Is there any way I can undo this push?

Upvotes: 2

Views: 381

Answers (2)

Mark Amery
Mark Amery

Reputation: 155135

This can't really be done.

git reflog, which shows a full history of what commits you've had checked out and what operations moved you between them, is often the proper tool for recovering from incompetence-caused disasters with Git repos; you just look down the history until you see what commit you were on before you did whatever stupid and destructive thing you did, and checkout that commit.

Unfortunately, the reflog is disabled by default for bare repos. Unless you've explicitly enabled core.logAllRefUpdates in your repo's config, git reflog will just return with no output. And if you felt the need to read this question, chances are you haven't explicitly enabled core.logAllRefUpdates.

You might still be able to get the information you need by looking at the reflogs of the remote-tracking branches on your development machines (or whichever repos you push to your bare repo from), as described by Matthieu Moy. But even that option may not be available to you if you don't have access to whichever development machine made the last healthy push.

If that's your situation, I'm afraid you're fucked. The only recourse you have - assuming you have some knowledge about what commit was supposed to be checked out - is to look through the full git log commit history by eye and try checking out commits that you reckon might be the one you want.
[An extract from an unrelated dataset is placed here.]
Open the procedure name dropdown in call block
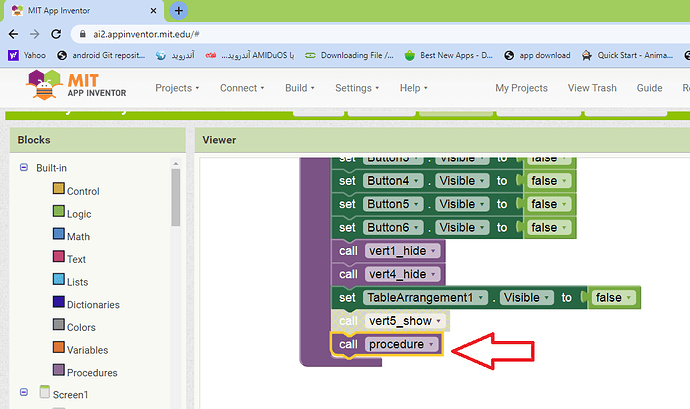 [x=431, y=345]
Enable the reflog or be more careful next time.

Upvotes: 2

Matthieu Moy
Matthieu Moy

Reputation: 16637

As Mark Amery said, the reflog is most likely disabled on the server. But, there's still hope if you have a copy of the repository you pushed from. When you did a push, Git updated a remote-tracking branch (like refs/remotes/origin/master), and probably updated the reflog of this remote-tracking branch.

In the output of git reflog show origin/master, you should find an entry saying update by push corresponding to your push. The entry before corresponds to where you were before the push.

You can also look directly at the log files (e.g. .git/logs/refs/remotes/origin/master) and find entries looking like

acb60f2759717796f807197f6997708528260255 59dbeca4120db70db34144ee14d05cc526b1f5ab Your Self <[email protected]> 1427137007 +0100  update by push

The first sha1 is where you were before, the second where you were after.

But there's no magic: this will give you only the history of the remote-tracking seen by this repository, not a detailed history of who pushed when.